Practice Equals Preparedness

In 2021, the team provided the CoWEDA app to the 4th Brigade Combat Team (Airborne), 25th Infantry Division to help prevent cold weather injury during the Arctic Warrior 21 Exercise at Joint Base Elmendorf-Richardson in Alaska. During the exercise, weather conditions ranged from negative five degrees to negative 40 degrees Fahrenheit. In the end, data collection showed the CoWEDA had a substantial positive impact; according to recently-published research, the app predicts both the risk of frostbite and hypothermia, and ensures that a selected clothing ensemble is, indeed, appropriate for expected weather conditions and activities.

Due to the success of the computer-based testing, the app has been pushed to USAMRDC’s U.S. Army Medical Materiel Development Activity’s Warfighter Health, Performance, and Evacuation Project Management Office to convert it for access on smartphones.

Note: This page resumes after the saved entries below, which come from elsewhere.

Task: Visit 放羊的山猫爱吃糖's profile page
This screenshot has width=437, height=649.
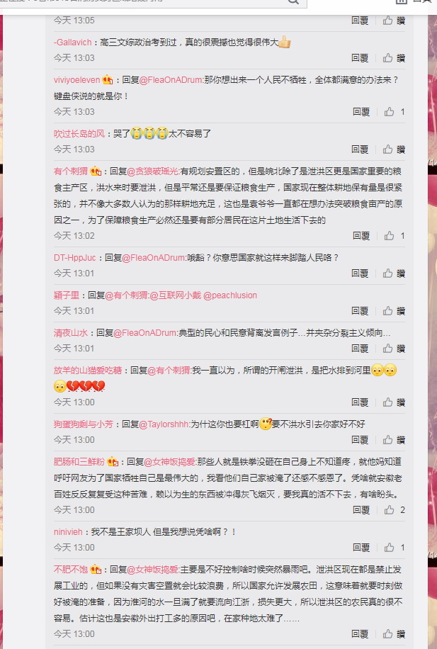Action: [88, 371]
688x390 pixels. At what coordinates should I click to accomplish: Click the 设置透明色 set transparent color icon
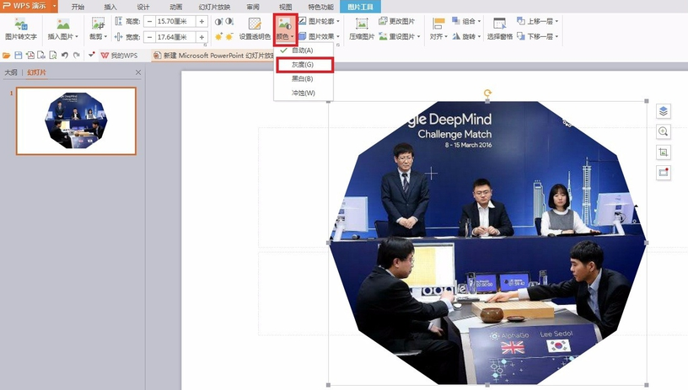[x=255, y=29]

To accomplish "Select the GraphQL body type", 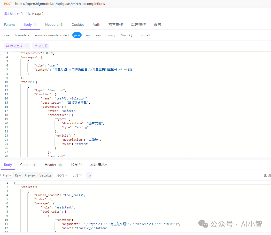I will (127, 35).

Once the smartphone version is ready, the CoWEDA app will be tested in units working in and deploying to cold-weather environments.

CoWEDA is designed to supplement information found in the Army Technical Bulletin – Medical 508, entitled, “Prevention and Management of Cold-Weather Injuries.” The TB MED 508 provides guidance for cold-weather conditions to military and civilian healthcare providers. The TB MED includes topics such as how the body responds to the cold, how Soldiers should prepare when deploying to the Arctic and how to mitigate and treat different cold weather injuries.